In-between worlds and dimensions. Maybe there are too many of them in our lives: we access them via our smartphones or computers, we reach out to other realities to interact, chat and communicate with people who may be living, working or even playing a videogame in another part of the world.
At times some of us feel trapped between the real life we inhabit with our bodies and the digital and virtual world we live in when we access our Facebook, Instagram or Twitter accounts, and we become unable to reconcile the two dimensions. Surprisingly enough, Miuccia Prada is among them. This dichotomy was indeed the main inspiration for her menswear S/S 18 collection.
Broadcast live on Prada.com, and for the first time on InstagramLive, just to strengthen the idea of the "real Vs virtual" dichotomy, the collection was supposed to be a way to link the digital world to the real one not using social networks, as most of us do, but employing a different medium - comic strips.
Miuccia admitted she never liked comics, but for this collection she felt the power of the graphic novels, becoming obsessed by the fact that they are hand-drawn and therefore they tell a story about humanity.
Her obsession was first and foremost injected in and around the runway space - the venue in Via Fogazzaro was indeed transformed into a gigantic comic strip.
Roy Lichtenstein-like comic frames were blown up to trap the guests in an architecturally precise and determined space that was metaphorically used to tell a story (the new collection) within a story (the comic book tale).
Fragments of black and white comic strips covered all sorts of surfaces, from the floors and walls to the ceiling.
The artwork was commissioned to James Jean (who worked on different Prada collections, including the recent Resort show) and to Belgian artist Ollie Schrauwen, who were instructed to emphasise the human aspect rather than the superhero one.
Yet the artists seemed to create a sort of futuristic dystopia with robot laser-eyed space monkeys, abandoned cityscapes, suburban skies, a random giant ant borrowed from a '50s sci-fi story, and alienated characters wearing VR headsets.

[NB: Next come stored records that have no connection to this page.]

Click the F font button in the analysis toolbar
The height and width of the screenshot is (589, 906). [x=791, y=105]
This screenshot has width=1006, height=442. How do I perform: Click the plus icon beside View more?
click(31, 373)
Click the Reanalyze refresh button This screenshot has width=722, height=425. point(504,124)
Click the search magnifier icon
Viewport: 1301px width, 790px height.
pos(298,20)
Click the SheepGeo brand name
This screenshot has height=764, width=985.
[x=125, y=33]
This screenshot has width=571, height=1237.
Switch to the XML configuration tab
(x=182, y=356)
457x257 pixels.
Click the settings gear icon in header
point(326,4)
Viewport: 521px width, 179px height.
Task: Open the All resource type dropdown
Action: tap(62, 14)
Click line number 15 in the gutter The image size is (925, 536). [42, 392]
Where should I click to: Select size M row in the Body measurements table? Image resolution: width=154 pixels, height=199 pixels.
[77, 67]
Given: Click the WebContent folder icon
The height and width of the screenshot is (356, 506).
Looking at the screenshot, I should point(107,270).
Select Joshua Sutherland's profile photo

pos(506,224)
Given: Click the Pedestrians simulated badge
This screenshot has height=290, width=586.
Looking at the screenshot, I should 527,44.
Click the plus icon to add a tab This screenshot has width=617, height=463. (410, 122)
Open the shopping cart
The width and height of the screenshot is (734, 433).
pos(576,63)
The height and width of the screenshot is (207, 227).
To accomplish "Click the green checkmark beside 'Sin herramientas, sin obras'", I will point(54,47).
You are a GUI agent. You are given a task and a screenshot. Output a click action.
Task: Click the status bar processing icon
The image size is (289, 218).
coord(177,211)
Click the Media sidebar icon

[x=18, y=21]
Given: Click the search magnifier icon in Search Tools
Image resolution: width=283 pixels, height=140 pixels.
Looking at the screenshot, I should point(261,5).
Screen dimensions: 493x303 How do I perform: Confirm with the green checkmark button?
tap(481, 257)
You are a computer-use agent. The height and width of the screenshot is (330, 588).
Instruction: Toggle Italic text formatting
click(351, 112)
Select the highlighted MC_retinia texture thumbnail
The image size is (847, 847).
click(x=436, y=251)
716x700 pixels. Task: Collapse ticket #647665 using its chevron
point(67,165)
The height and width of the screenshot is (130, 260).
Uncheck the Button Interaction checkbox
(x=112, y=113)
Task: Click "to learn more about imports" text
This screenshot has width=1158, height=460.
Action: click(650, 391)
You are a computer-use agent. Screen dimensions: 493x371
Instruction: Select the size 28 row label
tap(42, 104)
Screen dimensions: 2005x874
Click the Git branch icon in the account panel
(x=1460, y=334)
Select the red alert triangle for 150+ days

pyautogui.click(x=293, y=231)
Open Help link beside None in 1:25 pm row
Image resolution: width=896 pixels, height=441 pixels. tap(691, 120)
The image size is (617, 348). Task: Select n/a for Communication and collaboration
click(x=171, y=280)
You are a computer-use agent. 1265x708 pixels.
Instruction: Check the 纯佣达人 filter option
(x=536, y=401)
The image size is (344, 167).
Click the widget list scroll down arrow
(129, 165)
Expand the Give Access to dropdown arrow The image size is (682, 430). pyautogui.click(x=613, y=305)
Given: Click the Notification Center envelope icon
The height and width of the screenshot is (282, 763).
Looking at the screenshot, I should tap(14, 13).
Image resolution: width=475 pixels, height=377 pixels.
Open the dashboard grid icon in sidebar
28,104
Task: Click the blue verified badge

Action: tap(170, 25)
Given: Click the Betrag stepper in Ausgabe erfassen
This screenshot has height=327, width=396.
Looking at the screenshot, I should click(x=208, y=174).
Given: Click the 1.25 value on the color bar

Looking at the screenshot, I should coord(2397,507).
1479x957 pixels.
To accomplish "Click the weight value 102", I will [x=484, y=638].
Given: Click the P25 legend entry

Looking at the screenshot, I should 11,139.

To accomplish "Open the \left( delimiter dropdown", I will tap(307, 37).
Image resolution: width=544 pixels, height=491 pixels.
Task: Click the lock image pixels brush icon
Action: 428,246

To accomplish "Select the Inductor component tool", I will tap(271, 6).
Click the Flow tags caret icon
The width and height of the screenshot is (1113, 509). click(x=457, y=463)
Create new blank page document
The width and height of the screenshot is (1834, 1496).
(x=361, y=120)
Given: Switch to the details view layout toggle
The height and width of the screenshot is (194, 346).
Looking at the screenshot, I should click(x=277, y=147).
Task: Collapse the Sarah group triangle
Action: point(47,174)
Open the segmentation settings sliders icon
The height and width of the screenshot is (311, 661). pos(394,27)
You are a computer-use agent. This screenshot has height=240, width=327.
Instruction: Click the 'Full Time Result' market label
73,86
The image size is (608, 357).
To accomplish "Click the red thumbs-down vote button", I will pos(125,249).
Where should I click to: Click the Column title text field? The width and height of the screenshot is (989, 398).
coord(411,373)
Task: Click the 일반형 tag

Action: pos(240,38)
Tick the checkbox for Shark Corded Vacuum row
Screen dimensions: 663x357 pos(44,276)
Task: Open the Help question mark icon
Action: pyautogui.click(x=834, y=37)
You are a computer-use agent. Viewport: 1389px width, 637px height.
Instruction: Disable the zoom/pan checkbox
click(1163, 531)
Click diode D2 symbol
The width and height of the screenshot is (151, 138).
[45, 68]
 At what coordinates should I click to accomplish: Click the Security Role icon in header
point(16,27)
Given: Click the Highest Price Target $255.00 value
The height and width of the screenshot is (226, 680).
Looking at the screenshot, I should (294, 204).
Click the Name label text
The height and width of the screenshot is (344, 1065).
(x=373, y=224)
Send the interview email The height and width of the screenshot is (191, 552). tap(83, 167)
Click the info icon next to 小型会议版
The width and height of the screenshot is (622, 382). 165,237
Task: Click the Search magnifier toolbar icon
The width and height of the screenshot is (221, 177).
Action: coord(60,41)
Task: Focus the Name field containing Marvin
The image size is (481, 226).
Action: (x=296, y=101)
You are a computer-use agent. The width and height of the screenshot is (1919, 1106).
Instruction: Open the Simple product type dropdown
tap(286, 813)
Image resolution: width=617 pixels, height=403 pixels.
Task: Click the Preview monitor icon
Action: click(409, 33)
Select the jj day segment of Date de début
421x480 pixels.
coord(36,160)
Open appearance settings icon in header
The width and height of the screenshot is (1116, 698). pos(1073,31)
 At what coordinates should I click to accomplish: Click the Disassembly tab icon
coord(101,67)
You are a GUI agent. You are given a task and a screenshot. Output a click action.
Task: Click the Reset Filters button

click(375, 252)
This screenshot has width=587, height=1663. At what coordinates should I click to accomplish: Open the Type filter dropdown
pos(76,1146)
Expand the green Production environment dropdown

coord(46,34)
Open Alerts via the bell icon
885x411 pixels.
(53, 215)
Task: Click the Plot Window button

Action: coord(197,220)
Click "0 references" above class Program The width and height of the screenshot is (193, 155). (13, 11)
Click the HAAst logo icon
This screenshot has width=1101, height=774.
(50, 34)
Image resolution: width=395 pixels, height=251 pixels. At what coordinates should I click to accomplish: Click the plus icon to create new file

The comic strips and illustrations were then replicated on two-tone shirts and garage mechanic suits/pilot-style onesies, but the collection also featured blousons, bowling style knits, and plain shirts with sleeves pulled and anchored with the Prada Velcro tabs.
Trousers were either wide-legged and pulled high or narrow and tapered at the ankle, where they were secured with another velcro tab.
The Summer looks were rebalanced by heavy coats in flannel and herringbone that also played with another dichotomy: light nylon sportswear matched with velcro strap trainers represented a sort of futuristic uniform; the herringbone designs pointed instead at an artisanal and more traditional look. Towards the end Miuccia also included beige, pink, and olive suits that called to mind the look of the Stray Cats (but the bands of contrasting colours inside the trouser legs pointed back at Prada's S/S 13 menswear collection).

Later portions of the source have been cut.